Nowhere in the world has organized crime infiltrated labor as effectively as in the United States. From the early 1930s to the assassination of the International Brotherhood of Teamsters Union president Jimmy Hoffa in 1975, the federal government neglected this illicit marriage for most of the twentieth century. Since 1975, the FBI, Department of Justice, and other federal agencies have pursued a relentless battle against labor racketeering in mobbed-up unions all over the country. This struggle continues today.

Mobsters, Unions, and Feds is the first book to tell the full story of the relationship between organized crime and organized labor, as well as recent federal efforts to clean up unions. One of America's leading experts on the mafia, James B. Jacobs explains how the Cosa Nostra families first gained a foothold in labor during violent struggles between workers and employers in the early twentieth century, then after Prohibition's repeal, made labor racketeering its top priority. Jacobs also outlines the failure of law enforcement to address the problem, especially the inaction of the FBI under J. Edgar Hoover.

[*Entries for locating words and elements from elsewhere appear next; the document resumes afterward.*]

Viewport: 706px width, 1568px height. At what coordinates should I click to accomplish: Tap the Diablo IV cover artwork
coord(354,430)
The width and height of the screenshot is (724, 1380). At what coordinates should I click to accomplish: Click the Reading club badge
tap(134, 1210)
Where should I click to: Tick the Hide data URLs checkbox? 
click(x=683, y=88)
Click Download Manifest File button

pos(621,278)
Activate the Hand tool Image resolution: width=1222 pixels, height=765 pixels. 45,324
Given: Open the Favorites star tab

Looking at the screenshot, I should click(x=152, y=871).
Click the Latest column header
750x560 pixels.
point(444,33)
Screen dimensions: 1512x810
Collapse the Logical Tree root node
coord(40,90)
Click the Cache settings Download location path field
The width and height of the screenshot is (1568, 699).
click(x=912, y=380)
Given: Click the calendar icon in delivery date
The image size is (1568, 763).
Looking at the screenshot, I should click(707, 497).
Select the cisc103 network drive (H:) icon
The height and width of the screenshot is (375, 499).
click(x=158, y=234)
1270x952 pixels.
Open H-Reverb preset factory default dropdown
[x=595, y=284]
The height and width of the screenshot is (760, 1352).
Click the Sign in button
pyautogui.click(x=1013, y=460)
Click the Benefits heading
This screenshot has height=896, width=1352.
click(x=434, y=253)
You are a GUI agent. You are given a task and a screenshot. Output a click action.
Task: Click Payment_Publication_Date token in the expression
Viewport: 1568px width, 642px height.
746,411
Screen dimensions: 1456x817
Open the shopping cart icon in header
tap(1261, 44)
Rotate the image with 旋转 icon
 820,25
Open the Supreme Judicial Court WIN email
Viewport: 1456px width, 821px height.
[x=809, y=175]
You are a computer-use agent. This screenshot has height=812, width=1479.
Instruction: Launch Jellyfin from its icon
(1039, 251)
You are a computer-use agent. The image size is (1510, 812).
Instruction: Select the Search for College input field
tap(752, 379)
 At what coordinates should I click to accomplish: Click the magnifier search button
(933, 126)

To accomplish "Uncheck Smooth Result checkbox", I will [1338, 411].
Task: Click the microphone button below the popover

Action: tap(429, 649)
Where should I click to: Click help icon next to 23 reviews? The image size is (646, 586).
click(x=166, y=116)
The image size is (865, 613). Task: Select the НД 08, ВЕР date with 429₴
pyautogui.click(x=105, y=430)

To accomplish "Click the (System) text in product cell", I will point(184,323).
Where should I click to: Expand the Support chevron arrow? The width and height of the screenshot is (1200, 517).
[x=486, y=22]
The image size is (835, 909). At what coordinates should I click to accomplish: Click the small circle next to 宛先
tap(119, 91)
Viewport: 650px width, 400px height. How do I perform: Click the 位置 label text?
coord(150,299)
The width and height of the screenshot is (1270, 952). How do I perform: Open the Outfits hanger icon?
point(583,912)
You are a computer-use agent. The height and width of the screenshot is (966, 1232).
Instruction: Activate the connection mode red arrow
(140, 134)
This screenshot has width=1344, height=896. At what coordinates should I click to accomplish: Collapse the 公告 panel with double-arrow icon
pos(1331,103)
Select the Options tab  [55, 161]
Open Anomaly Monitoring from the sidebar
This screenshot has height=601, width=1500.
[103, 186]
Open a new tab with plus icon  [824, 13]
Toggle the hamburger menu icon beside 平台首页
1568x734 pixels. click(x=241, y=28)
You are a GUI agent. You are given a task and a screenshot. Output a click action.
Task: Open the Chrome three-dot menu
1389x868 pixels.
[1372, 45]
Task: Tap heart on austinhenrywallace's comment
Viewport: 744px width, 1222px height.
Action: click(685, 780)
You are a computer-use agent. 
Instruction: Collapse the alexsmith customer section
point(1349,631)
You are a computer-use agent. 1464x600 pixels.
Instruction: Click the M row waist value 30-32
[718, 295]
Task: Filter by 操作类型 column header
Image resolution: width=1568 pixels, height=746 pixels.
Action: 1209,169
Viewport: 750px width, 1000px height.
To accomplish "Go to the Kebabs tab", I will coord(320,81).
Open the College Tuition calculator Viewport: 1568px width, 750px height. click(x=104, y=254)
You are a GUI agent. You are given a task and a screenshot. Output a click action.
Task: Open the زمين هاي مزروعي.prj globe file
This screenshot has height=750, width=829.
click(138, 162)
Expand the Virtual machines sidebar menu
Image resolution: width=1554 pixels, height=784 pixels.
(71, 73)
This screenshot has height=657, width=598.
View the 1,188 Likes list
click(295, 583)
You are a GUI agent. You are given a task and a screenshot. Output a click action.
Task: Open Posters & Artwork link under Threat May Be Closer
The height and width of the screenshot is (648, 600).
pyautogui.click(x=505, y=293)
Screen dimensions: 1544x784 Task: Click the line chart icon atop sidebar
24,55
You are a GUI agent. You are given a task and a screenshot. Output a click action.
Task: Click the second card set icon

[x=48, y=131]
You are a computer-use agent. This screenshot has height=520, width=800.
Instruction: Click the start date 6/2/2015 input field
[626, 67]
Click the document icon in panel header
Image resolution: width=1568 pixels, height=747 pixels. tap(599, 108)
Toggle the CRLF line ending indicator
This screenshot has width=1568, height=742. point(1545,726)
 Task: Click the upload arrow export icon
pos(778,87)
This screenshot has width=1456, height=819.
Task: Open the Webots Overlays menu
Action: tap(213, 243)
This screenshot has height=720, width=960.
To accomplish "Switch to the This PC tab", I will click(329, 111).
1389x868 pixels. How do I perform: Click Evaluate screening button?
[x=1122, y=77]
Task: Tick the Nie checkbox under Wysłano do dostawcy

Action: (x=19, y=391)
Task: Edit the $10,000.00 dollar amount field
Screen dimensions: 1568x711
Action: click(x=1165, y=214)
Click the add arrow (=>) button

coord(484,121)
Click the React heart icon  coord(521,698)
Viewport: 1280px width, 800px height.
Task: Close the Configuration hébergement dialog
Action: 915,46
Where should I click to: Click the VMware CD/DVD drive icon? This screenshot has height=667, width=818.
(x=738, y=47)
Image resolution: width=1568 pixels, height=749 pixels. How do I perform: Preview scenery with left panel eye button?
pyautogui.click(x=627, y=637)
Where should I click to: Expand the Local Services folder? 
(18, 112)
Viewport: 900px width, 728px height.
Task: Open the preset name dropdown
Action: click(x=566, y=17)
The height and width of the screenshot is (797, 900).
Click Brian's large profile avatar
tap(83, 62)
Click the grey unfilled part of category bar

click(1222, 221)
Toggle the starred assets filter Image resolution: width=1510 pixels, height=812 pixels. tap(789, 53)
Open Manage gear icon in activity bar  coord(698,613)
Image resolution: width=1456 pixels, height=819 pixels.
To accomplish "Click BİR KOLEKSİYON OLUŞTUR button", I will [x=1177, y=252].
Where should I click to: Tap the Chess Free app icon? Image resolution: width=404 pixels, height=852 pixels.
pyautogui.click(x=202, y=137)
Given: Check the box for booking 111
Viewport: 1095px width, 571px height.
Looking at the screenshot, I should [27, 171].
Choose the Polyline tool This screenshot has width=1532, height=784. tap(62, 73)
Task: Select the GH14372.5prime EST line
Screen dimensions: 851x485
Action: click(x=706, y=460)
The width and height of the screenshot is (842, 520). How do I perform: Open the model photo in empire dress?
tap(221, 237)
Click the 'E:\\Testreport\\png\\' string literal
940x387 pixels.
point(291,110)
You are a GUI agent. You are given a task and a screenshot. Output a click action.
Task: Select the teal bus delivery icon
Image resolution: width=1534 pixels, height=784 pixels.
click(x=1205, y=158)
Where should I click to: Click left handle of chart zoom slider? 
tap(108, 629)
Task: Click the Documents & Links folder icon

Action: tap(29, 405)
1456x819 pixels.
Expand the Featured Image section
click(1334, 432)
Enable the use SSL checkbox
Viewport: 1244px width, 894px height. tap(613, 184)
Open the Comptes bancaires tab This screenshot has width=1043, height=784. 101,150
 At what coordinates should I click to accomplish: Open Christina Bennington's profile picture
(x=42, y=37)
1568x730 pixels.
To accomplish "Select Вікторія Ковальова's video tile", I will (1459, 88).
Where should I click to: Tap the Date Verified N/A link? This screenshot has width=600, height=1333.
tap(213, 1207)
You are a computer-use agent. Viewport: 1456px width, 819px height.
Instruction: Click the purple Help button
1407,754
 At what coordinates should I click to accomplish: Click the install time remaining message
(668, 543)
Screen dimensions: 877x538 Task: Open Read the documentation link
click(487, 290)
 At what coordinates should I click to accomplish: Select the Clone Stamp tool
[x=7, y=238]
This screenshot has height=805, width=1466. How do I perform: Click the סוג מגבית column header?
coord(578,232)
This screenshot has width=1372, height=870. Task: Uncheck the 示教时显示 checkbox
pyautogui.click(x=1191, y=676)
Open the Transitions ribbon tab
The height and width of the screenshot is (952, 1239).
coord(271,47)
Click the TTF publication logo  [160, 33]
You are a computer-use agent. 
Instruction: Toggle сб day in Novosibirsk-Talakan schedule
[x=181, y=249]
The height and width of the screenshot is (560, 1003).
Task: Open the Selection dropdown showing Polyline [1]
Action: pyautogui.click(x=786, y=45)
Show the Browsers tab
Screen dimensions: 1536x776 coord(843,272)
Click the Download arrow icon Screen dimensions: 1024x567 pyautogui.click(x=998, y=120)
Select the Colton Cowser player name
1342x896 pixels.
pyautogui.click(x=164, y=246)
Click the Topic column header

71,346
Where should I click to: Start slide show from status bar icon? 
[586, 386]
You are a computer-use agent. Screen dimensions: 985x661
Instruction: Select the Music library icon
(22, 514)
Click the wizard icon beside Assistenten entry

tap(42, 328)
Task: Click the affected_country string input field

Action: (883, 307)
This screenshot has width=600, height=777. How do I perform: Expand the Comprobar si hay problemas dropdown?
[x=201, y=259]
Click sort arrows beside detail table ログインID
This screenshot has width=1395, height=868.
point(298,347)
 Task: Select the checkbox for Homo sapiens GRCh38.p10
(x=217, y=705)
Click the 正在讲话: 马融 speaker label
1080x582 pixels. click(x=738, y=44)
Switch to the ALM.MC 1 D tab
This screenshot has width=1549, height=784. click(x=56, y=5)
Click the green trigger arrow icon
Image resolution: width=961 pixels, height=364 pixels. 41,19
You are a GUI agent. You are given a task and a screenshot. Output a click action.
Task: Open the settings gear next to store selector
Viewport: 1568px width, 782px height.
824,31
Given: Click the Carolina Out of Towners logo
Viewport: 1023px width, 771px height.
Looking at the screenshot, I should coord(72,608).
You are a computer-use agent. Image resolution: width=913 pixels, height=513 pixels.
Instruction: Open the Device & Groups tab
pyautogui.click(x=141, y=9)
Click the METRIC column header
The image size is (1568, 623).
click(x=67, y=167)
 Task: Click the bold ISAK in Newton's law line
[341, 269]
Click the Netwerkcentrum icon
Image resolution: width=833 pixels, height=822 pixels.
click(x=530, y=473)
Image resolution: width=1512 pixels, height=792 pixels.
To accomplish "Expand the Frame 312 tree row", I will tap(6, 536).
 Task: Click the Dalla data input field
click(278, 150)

Since Hoover's death and Hoffa's murder, the U.S. Department of Justice has aggressively prosecuted many of the mafia's activities using the Racketeer Influenced and Corrupt Organization (RICO) statute. Jacobs places the federal efforts to liberate the unions in the context of this larger war, which has sent hundreds of organized crime members and bosses to prison. There have been some impressive victories--including substantial progress toward liberating the four most racketeer-ridden national unions from the grip of organized crime--but there have been many frustrating defeats in a struggle that continues to this day.

The only book to investigate how the mob has distorted American labor history, Mobsters, Unions, and Feds sheds new light on the influence of the mafia in American unions and the extraordinary efforts of law enforcement to erase the shadow that the mob has left on the labor movement.